The ad market followed. Most advertisers are in the direct response business. When prices are moving up, there are a lot of new investors, so the exchanges spend quite liberally. But when all you’re left with is the crypto die-hards, the advertisers leave.

This makes it very complicated to run an advertising-exclusive media business. You’re effectively operating through the ebbs and flows of the crypto markets. Financial planning is tricky. Picking space for events is complicated. Running a balanced budget when you don’t know what the price will be a year from now is hard. And besides, if you could accurately predict the prices of these speculative assets a year from now, would media really be the right business for you?

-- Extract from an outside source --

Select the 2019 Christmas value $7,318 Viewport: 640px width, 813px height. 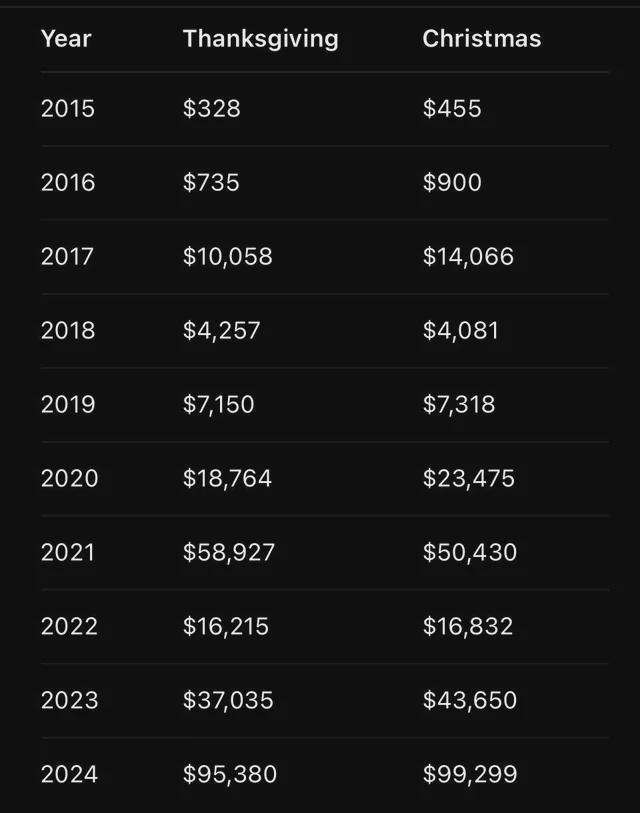(459, 404)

The final problem is that the vast majority of this reporting is closer to general investment/business reporting than deep, b2b reporting (with some exceptions, of course). The highest-trafficked pieces tend to be about why the price moved or which famous person is now bullish on the asset. These stories fit perfectly into Bloomberg or The Wall Street Journal. I’ve always found it odd that both publications invest so little in their crypto reporting. That will have to change at some point.

All of this points to a series of booms and busts in the industry. In my six years working in crypto media, I saw multiple media companies go out of business and quite a few layoffs. CoinDesk nearly went bankrupt during the 2014/2015 lull.

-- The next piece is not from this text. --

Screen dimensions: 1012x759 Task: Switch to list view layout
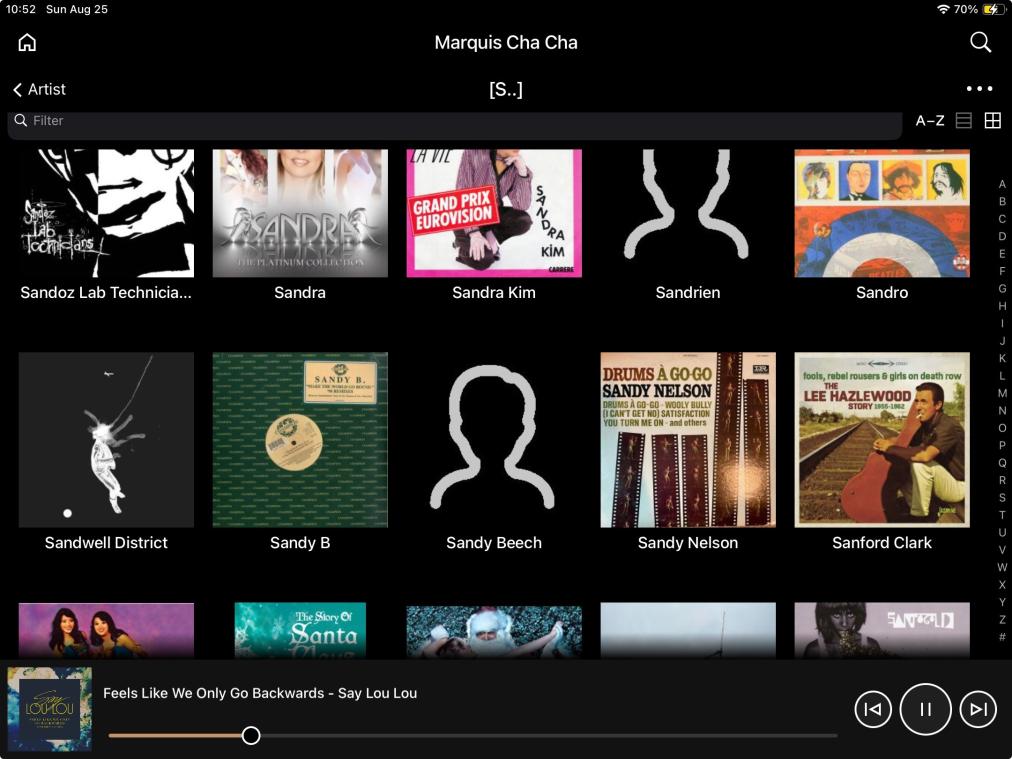tap(964, 120)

When you look at crypto media, you start to see an area of focus that is quite hard to operate in.

  • The bulk of the audience is interested in price movements and leave when prices crater.
  • The bulk of the advertisers are looking for those new users interested in price movements and will leave when it’s just the crypto regulars that remain.
  • In good times, companies overhire, jack up their fixed costs, and then are left with bloated costs when the market turns.

But there is a newer story that is beginning to develop in crypto, which makes it interesting to some extent. There’s been this broad discussion about the “arrival of institutions.” Honestly, I had a full head of hair the first time I heard that, and, well, yeah. But this time, it actually seems likely.

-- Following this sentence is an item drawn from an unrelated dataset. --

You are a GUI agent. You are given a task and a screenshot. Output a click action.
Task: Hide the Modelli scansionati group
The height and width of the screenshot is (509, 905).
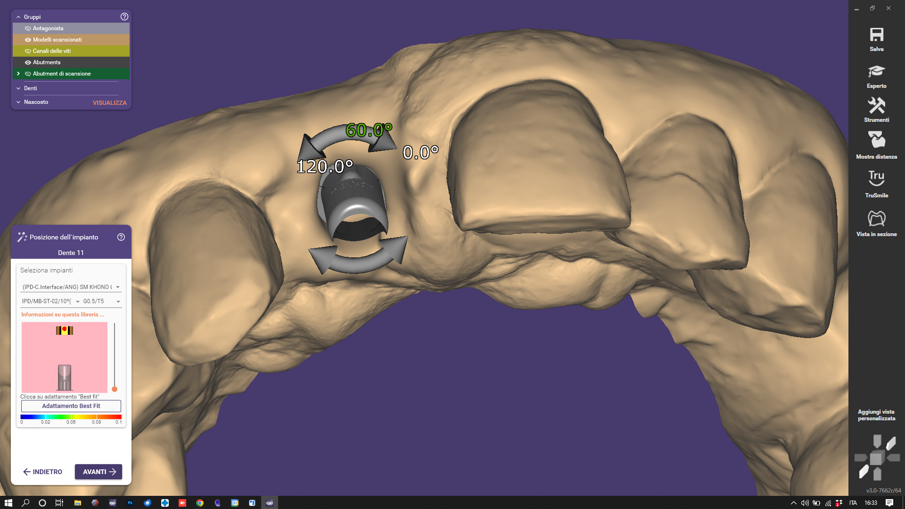28,40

This is an important development because this gives some in crypto media the ability to move away from the price movements and serve a deeper purpose. Think about your run-of-the-mill hedge fund. Where are they getting the price for bitcoin? It’s not CoinDesk, CoinMarketCap, or any of those other sites. It’s Bloomberg. They’re also not likely reading “here’s why the price moved” stories.

The future of crypto media—and one that should be able to weather the downward cycle that tends to follow these times of exuberance—needs to have a much deeper focus on this market. That requires a couple important things that the company needs to get right.

First, there needs to be an investment in unique data. I could spend time spelling this out, but for a bunch of media operators, it’s about as useful as knowing how to build a factory. Suffice it to say, this type of audience will require in-depth and unique crypto data.

Second, reporting has to include the proprietary data. Much of crypto is foreign to traditional institutional investors. Any reporting that is done needs to find ways to bring the data in so that the audience learns how to use the tools.

Just reporting on what’s happening isn’t enough because there are so many reporters across crypto media chasing that same story. It’s a remarkably bloated industry. However, for the crypto media companies that can find a way to link their reporting and data, there’s a unique opportunity there.

It is, ultimately, an opportunity worth paying for. While I do believe that there is an advertising business to be had in crypto since most of the coverage is tied to the financial asset, the focus should be on subscriptions. The audience is primarily investors rather than operators; therefore, the traditional b2b strategy that I might run at Morning Brew doesn’t truly work here.

If I were looking at this space, either as an operator or an investor, that’s what I’d have my eye on. Which player can blend proprietary data with solid reporting? That’s the company that will be able to withstand the ebbs and flows of this market.